Transcription The Tantrum as a Vehicle for Autonomy
Far from being a sign of bad parenting or a "misbehaved" child, the tantrum is actually a fundamental psychological mechanism in the preschool stage.
It is the tool that the child's own psyche establishes in order to carry out its most important life task at that moment: the conquest of autonomy.
The problem, therefore, is not the tantrum itself, but how parents respond to it, since that response will determine whether the experience becomes a lesson in manipulation or a pillar for the development of a healthy character.
Why a temper tantrum is a normal and necessary stage.
It is crucial that parents stop blaming themselves when their children have tantrums. This stage is not only normal, but absolutely necessary for child development.
The tantrum is the vehicle that the child's psyche uses to begin to experience its own will and its desire to be an autonomous individual.
It always arises from the same dynamic: the child wants something, wants it at a specific time and in a specific way, and when he cannot get it, his frustration explodes in the form of tantrums, screaming and crying.
Instead of seeing it as an act of rebellion, we should understand it as the child's first attempt to assert his or her self and explore the limits of the world around him or her.
The risks of poor management: patterns of manipulation or conflict with authority.
The way parents manage tantrums has long-term consequences, and can establish patterns of behavior that will last a lifetime.
There are two damaging extremes:
Total indulgence: if the child learns that with a tantrum he gets everything he wants (the dessert, the toy, the attention), the behavior is reinforced.
A pattern of life is established in which emotional manipulation is the tool to achieve their goals.
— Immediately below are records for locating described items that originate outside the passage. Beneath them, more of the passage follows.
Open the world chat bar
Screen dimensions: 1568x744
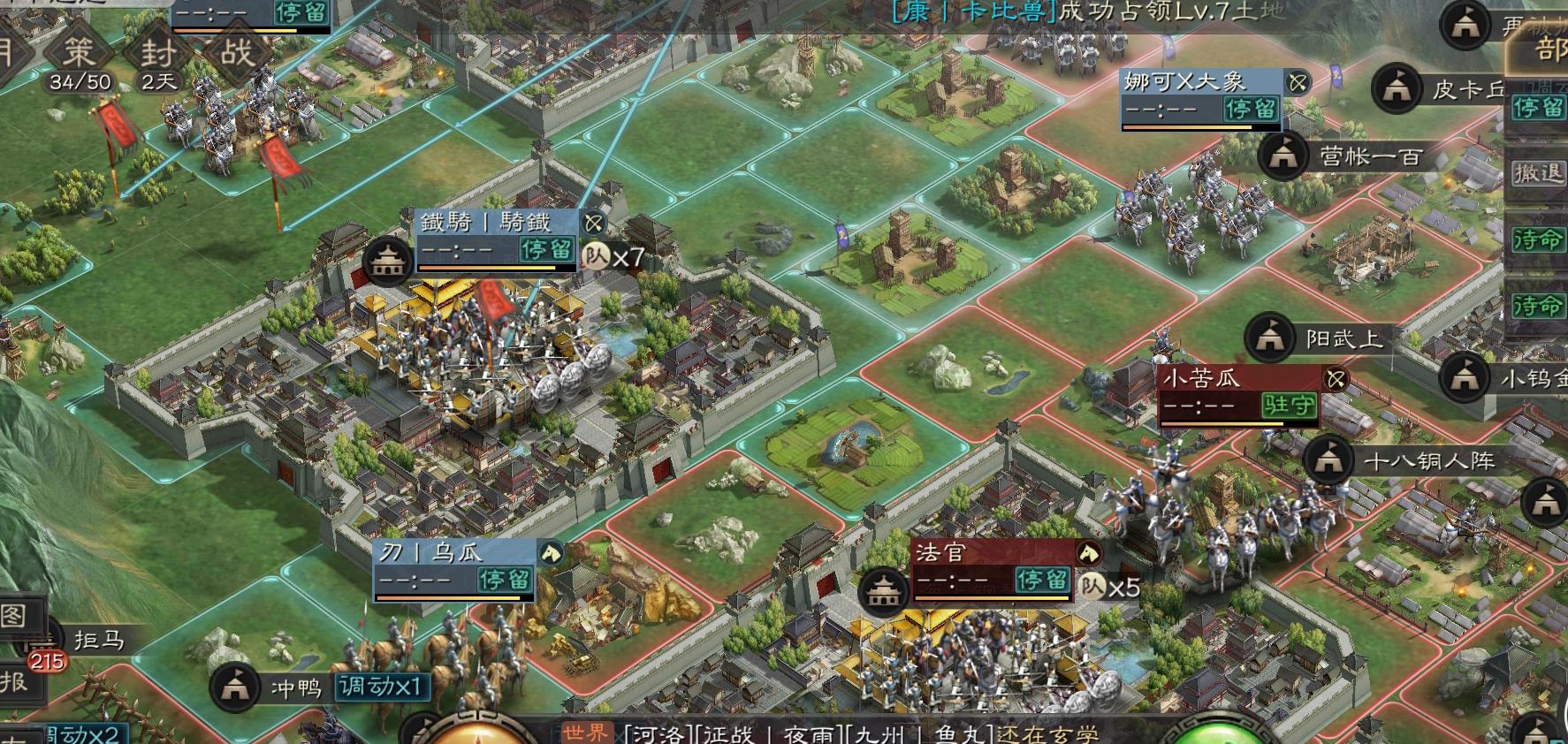click(831, 733)
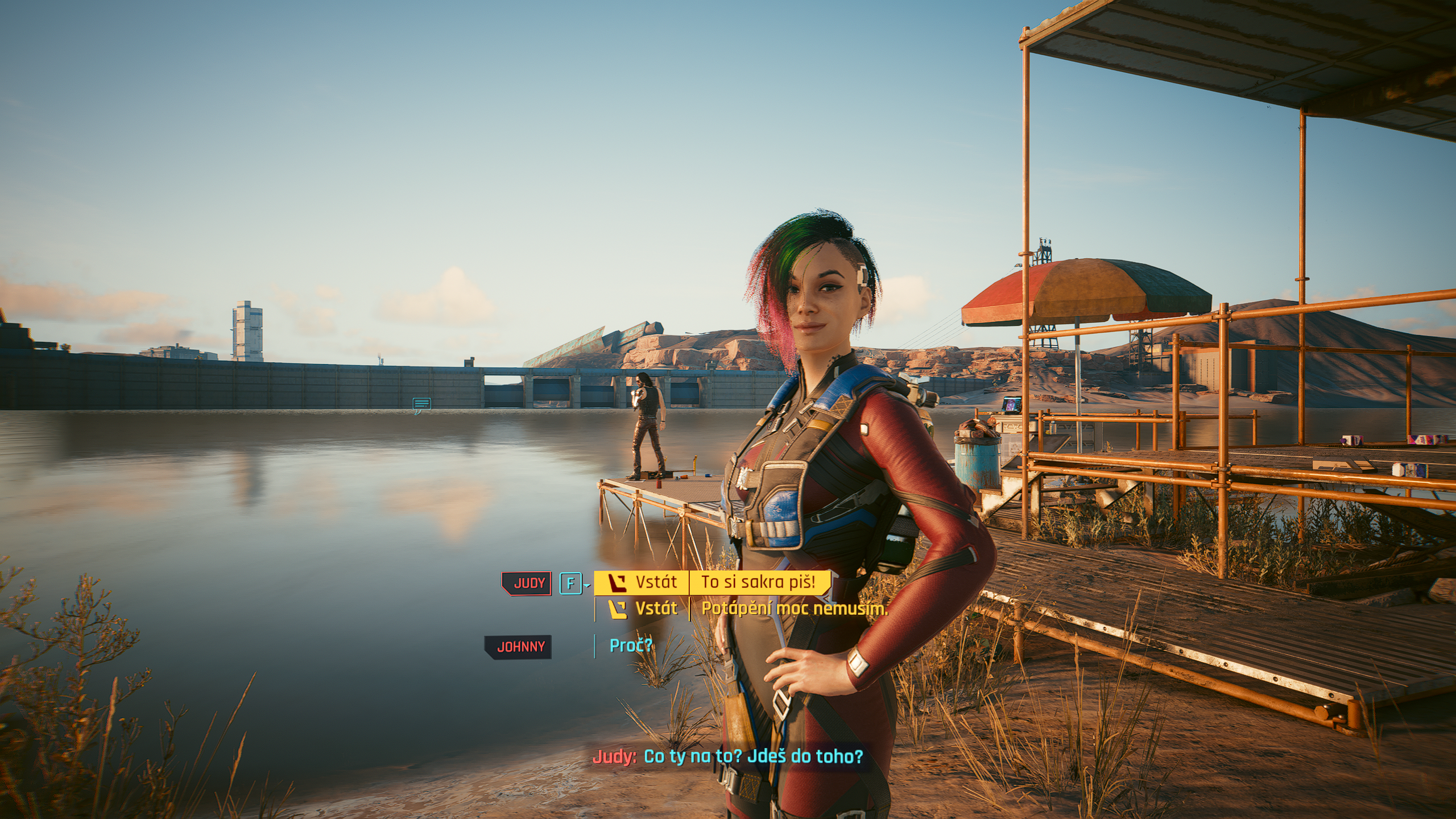Image resolution: width=1456 pixels, height=819 pixels.
Task: Choose the reply "To si sakra piš!"
Action: pyautogui.click(x=758, y=582)
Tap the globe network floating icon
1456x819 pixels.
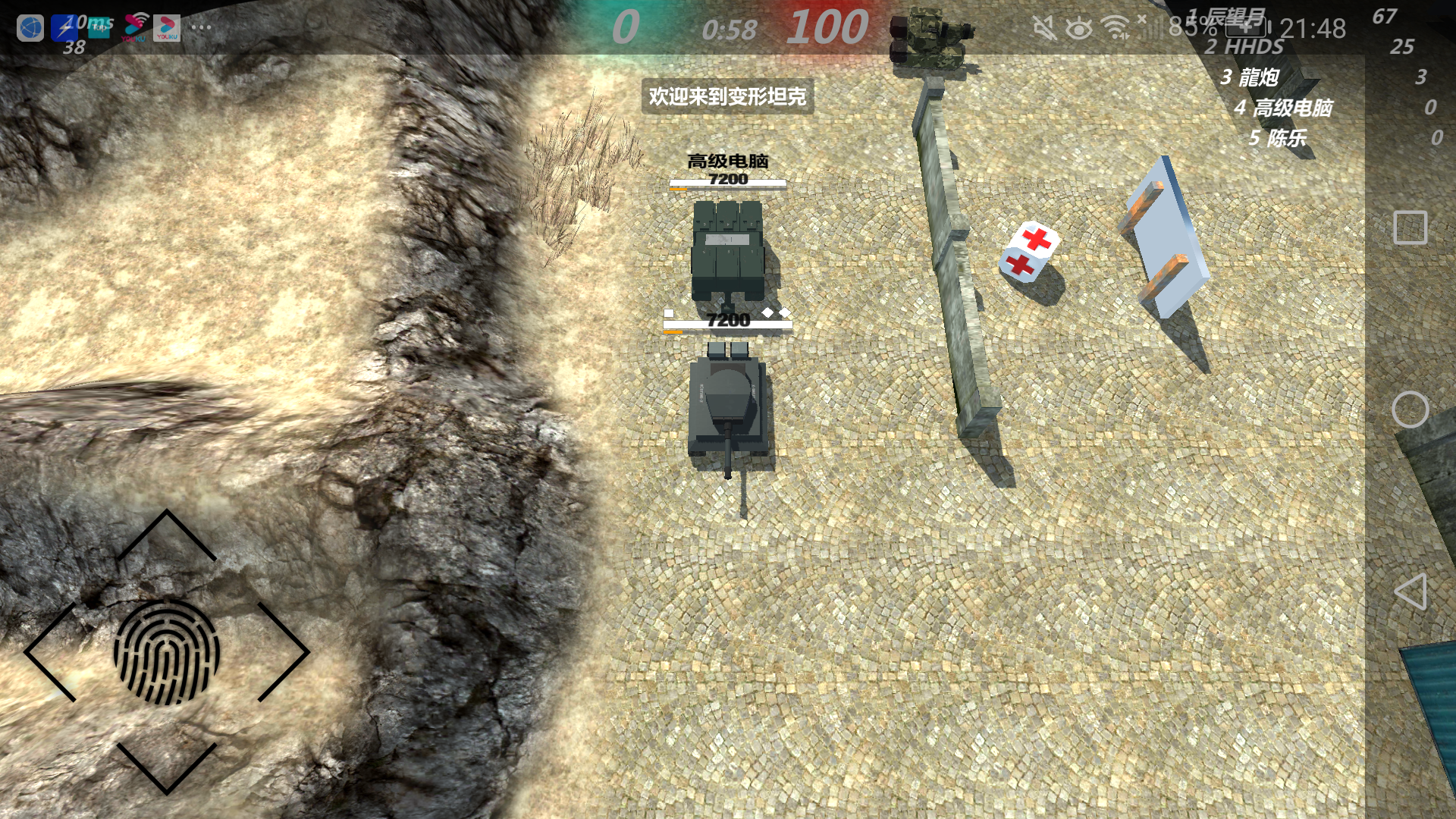(29, 28)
This can result in adults who, while not throwing themselves on the floor, continue to throw "tantrums" when life does not conform to their desires, showing little tolerance for frustration.
Constant repression: At the other extreme, if the child's every attempt at autonomy is frustrated with a resounding "no" and is overly repressed and controlled, a deep conflict with authority is generated.
This child may become an adult who hates all authority figures (teachers, bosses, police) simply because they represent that control he felt in his childhood.
The goal, therefore, is neither to always give in nor to repress everything, but to find a healthy management that guides the child on his or her path to autonomy without creating harmful patterns.
Summary
The tantrum is not bad parenting, but a fundamental psychological mechanism. It is the tool that the child's own psyche establishes to conquer autonomy.
This stage is not only normal, but absolutely necessary for child development. It arises from the frustration of not being able to get what he wants.
Mismanagement is detrimental. Total indulgence creates patterns of manipulation. Constant repression creates deep conflict with authority.